For example, some introverts and some extraverts might all dislike being away from home. However, the reason introverts dislike being away from home is that in a new place they do not have the control and organization which they have at home, and the reason extraverts dislike being away from home is that in unfamiliar surroundings, where they have few connections with other people, they are driven into themselves, and this can be disturbing. (This problem with unfamiliar places was pointed out to me by my friend Jo, an extravert, who was about to set out on a journey through Botswana.)
Extraverts and introverts might all want to achieve but extraverts need for achievement is in terms of other people (‘If I achieve other people will not reject me’), and introverts need for achievement is in terms of ‘that’s what life is about’. Introverts and extraverts all want to have good relationships with other people, but introverts need other people to keep them in touch with external reality, while extraverts need other people because ‘that’s what life is about’.
Another reason why some people are confused as to how they experience their sense of existence and perceive the threat of annihilation is that they have difficulty distinguishing what they do feel from what they ought to feel.
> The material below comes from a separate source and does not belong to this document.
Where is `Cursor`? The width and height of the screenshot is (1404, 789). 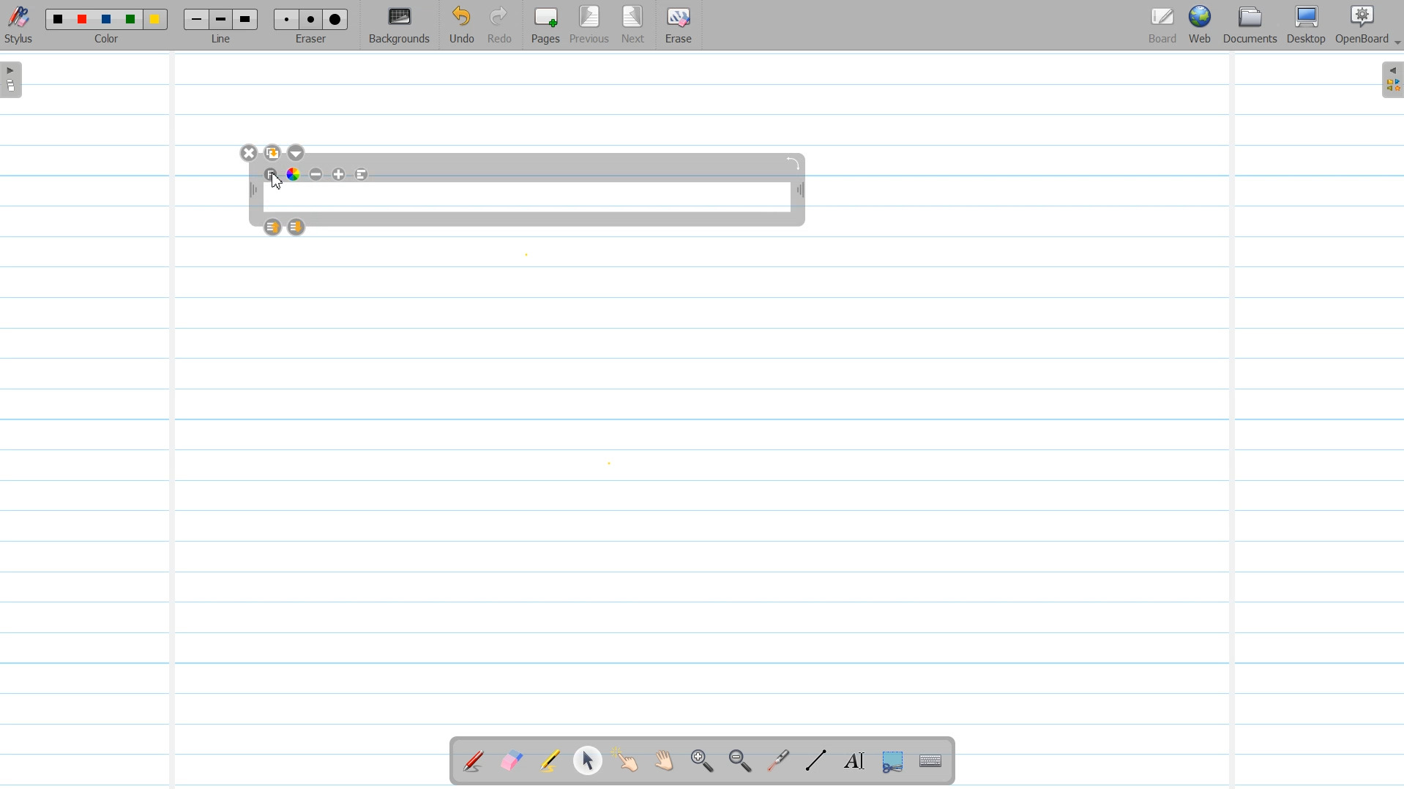
Cursor is located at coordinates (277, 182).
My friend Candida described this to me in a letter:
I have just finished reading The Successful Self and want to tell you that I found your book inspiring and challenging but, unlike your others, frustrating too. Frustrating because I found myself lurching from introvert to extravert characteristics! So much of what you said made sense: the expectations of others, for example. My birthday is at the beginning of August and ever since I can remember my mother has told me: ‘You’re a Leo. Leo’s are warm and loving, and such extraverts!’ Or ‘Nonsense, you’re just being silly – Leo’s are full of self confidence’. Can you imagine how I felt at eight, eighteen, or even twenty-eight? Crippled by shyness in the centre of a crowd, but knowing I was supposed to be the centre of attention, I invariably said something stupid and made a fool of myself. If that was being the centre of attention, I didn’t like it! Similarly, I have always been told that I am not musical (my mother, again): ‘We’re not a musical family and you’re tone deaf.’ Hence, no singing lessons or piano lessons at school and whenever I sang at home – in the bath, in my room – my parents clapped their hands over their ears in mock horror. My lack of singing ability is still a family joke. And still, many years on, I wonder whether I can really be as tone deaf as they thought: I love music, especially classical music and opera.
What didn’t make sense in the book was the way I kept wavering between each category, introvert and extravert. I know, for example, that I experience my existence as a member of a group, but I feel I should experience it in terms of individual achievement. Am I a guilty extravert? I can certainly rush around, making myself busy, but I’m also brilliant at worrying about what might happen in the future, looking at every possibility and trying to work out in advance what I’d do. There were so many examples where I identified as an introvert then turned the page to find an extravert characteristic that fitted. Maybe I’m a reluctant extravert who admires, and therefore wants to identify with, introvert characteristics.
Knowing yourself is very difficult when you have always had powerful people around you telling you what they think you are.